In a story’s beginning, you need to make every word count.
A story’s beginning isn’t about flowery language. A story’s beginning is meant to be specific and use details to grab the reader into the story.
Yes, yes, “it was the best of times and it was the worst of times” breaks this rule. But that book was also written a long time ago and that line has some parallelism going for it and it also makes us answer the question: Why. Why was it the best of times AND the worst of them?
So, if you’re going to go with abstract words or flowery sentences, go with something that will make the reader wonder and also hook them in.
Here, check out this excerpt from Raymond Carver’s “A Small Good Thing.”
“You probably need to eat something,” the baker said. “I hope you’ll eat some of my hot rolls. You have to eat and keep going. Eating is a small, good thing in a time like this,” he said.
Carver has set us up with concrete words, a want (for the person the eat the hot rolls), but also a hook or a question. What is the time like this? What’s happened?
Or check out the opening of Beloved by Toni Morrison.
124 WAS SPITEFUL. Full of a baby's venom. The women in the house knew it and so did the children.

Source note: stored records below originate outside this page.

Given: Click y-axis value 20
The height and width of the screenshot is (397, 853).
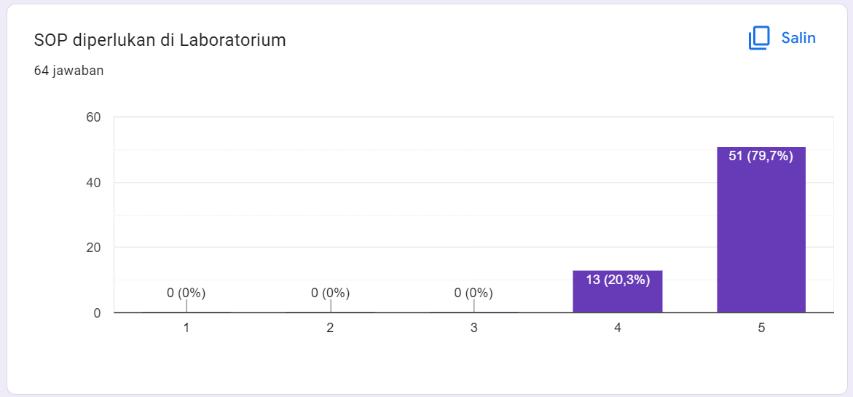Looking at the screenshot, I should [x=94, y=247].
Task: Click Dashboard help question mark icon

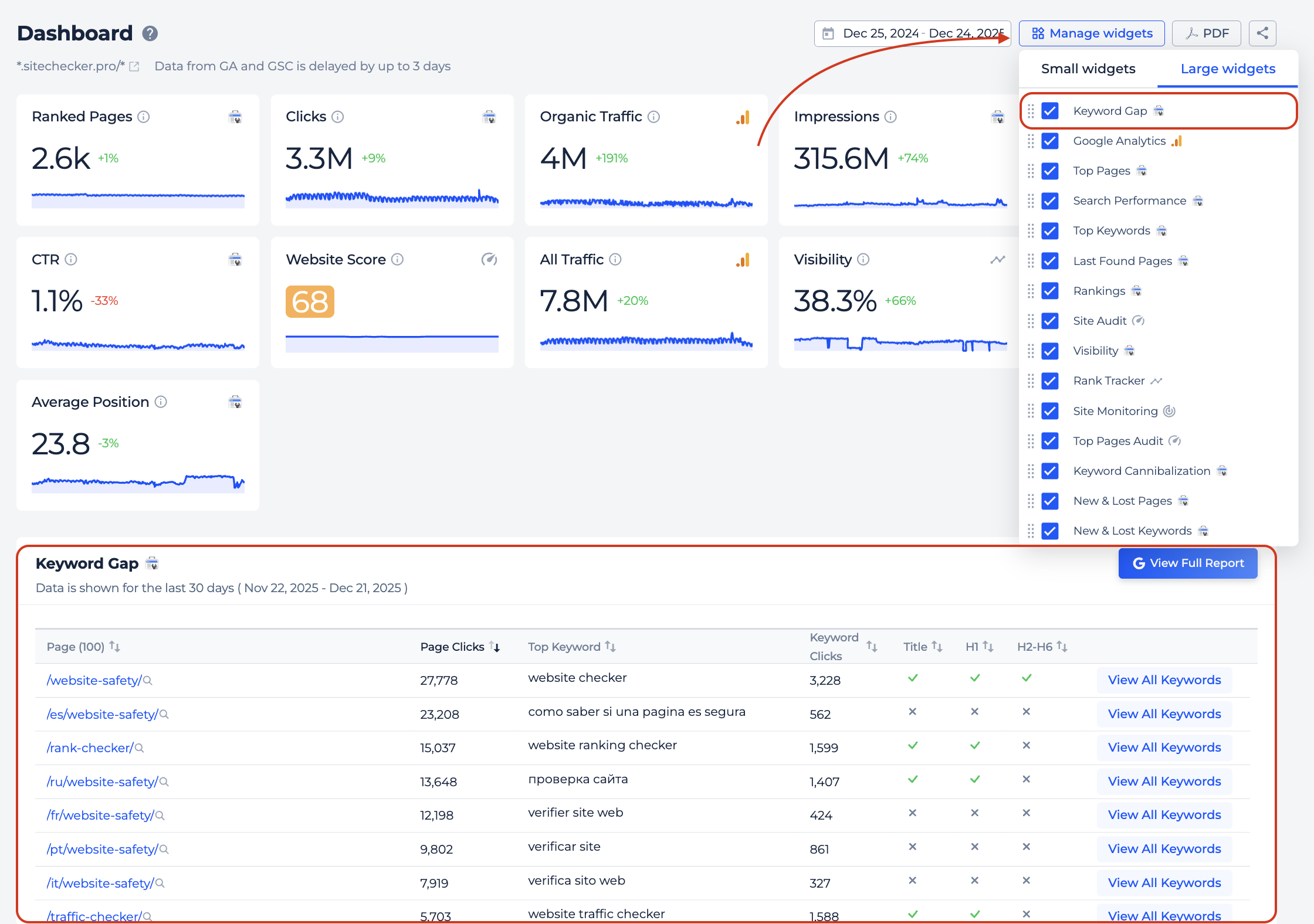Action: click(150, 33)
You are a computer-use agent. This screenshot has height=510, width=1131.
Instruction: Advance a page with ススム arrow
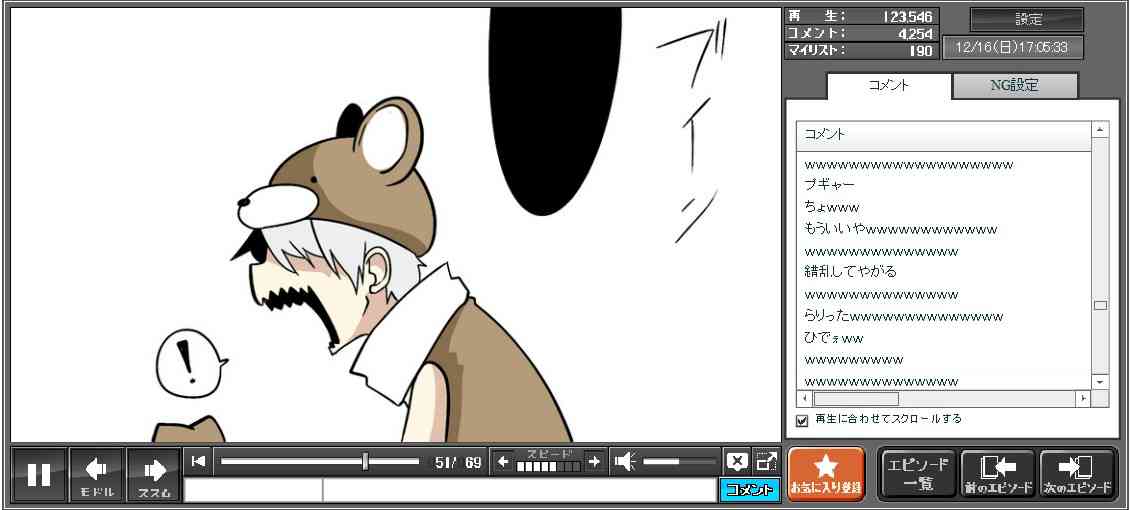click(x=154, y=474)
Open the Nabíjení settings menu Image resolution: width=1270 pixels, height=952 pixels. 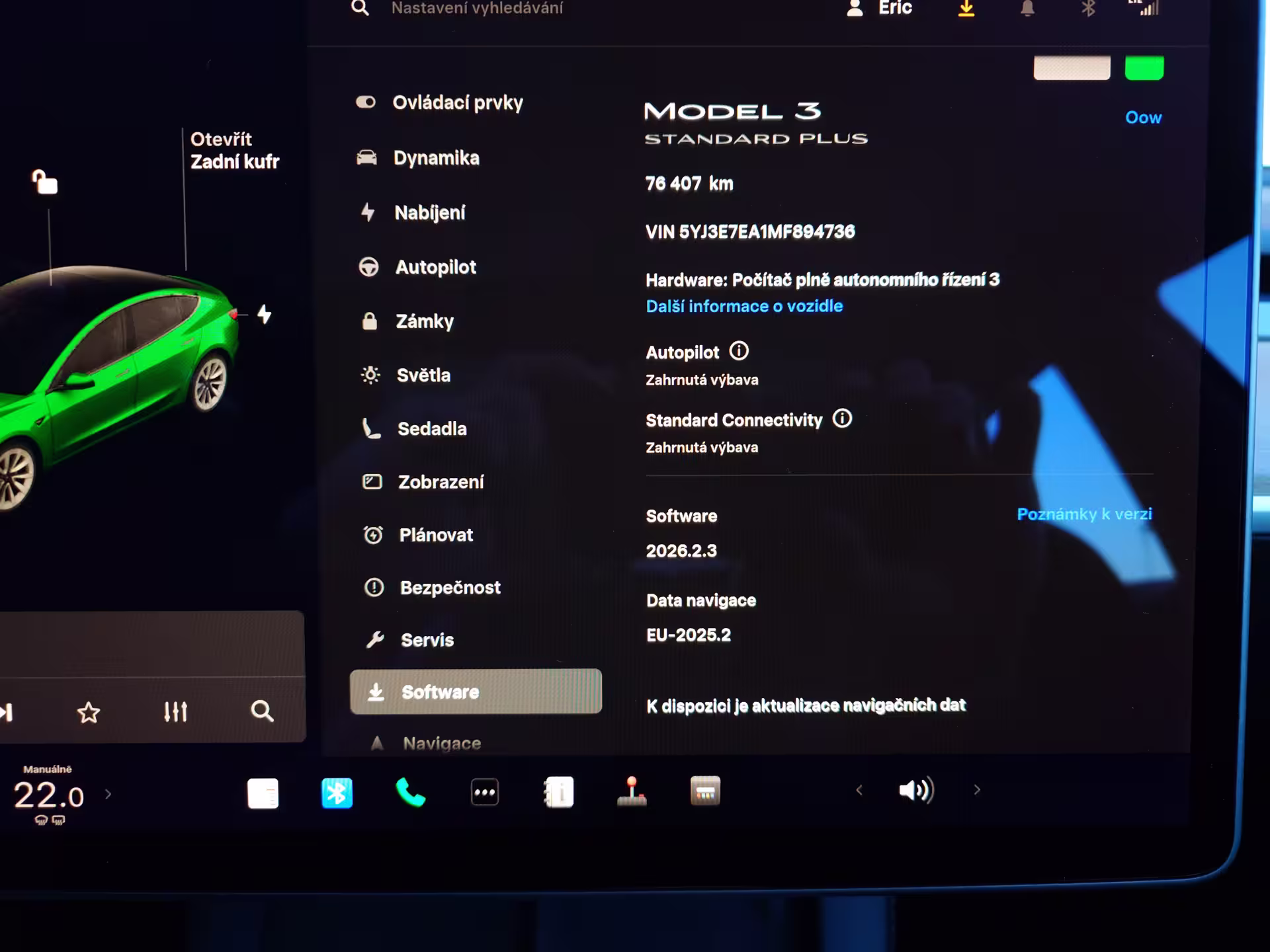tap(429, 213)
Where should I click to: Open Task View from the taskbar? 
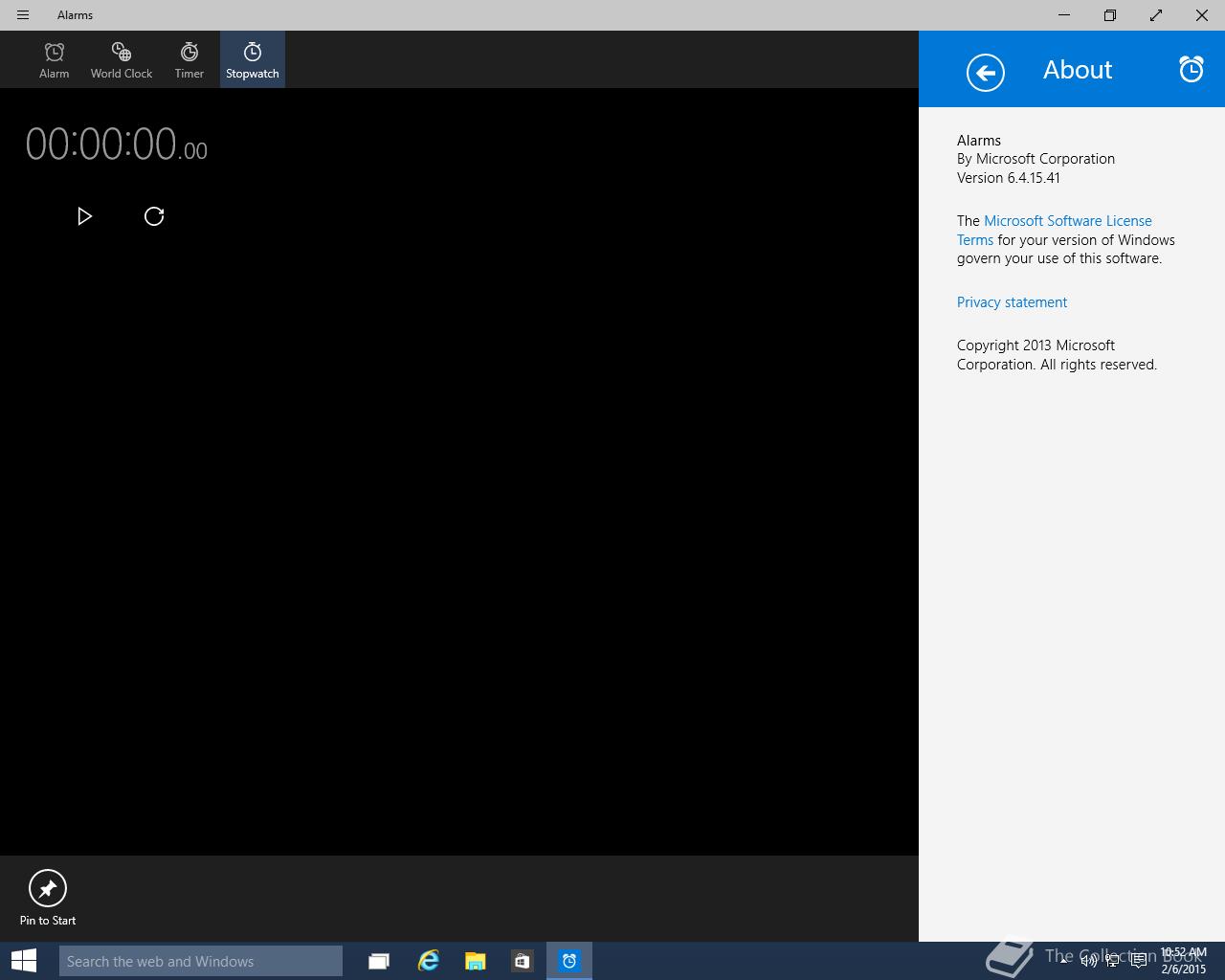pos(379,961)
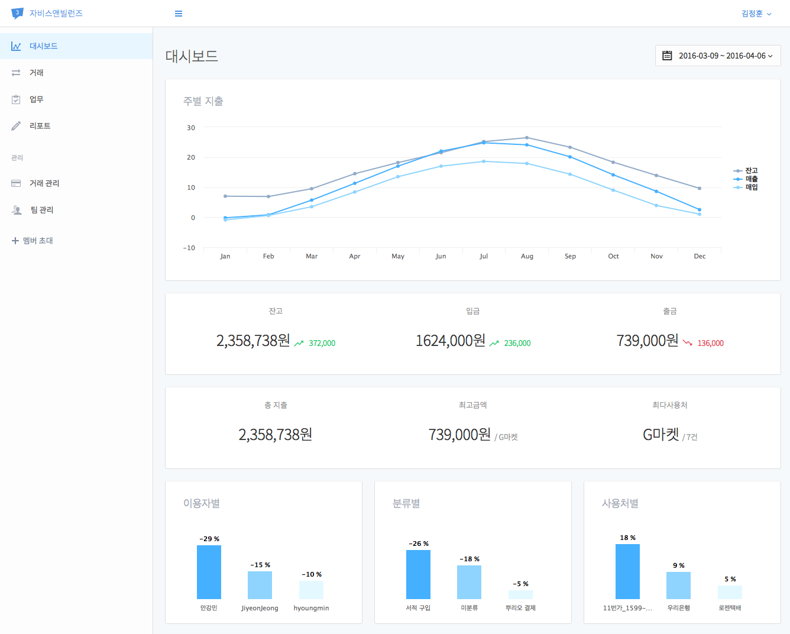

We have a place. We have concrete words and atmosphere (venom, spiteful) and we have people who are potentially at risk (the women and children in the house). And we have a question. Why is 124 spiteful and how?
Each word in Morrison’s beginning needs to be there. It has purpose.
Think of how much stronger it is than:
It was kind of sucky in the place where everyone lived and that was because 124 was so spiteful and had been so to people before.
Or Carver’s ruined would be something like:
The man was convinced that digestion and ingestion would probably cause symptoms of depression or mourning to be alleviated and so he insisted that warm yeasted product enter that human system of mastication and energy transference.
Totally not as fun.
So, when you look to your words, think about them a bit and how you can be more economical, how you can ground the reader in the scene and the moment in concrete ways. It’s pretty fun.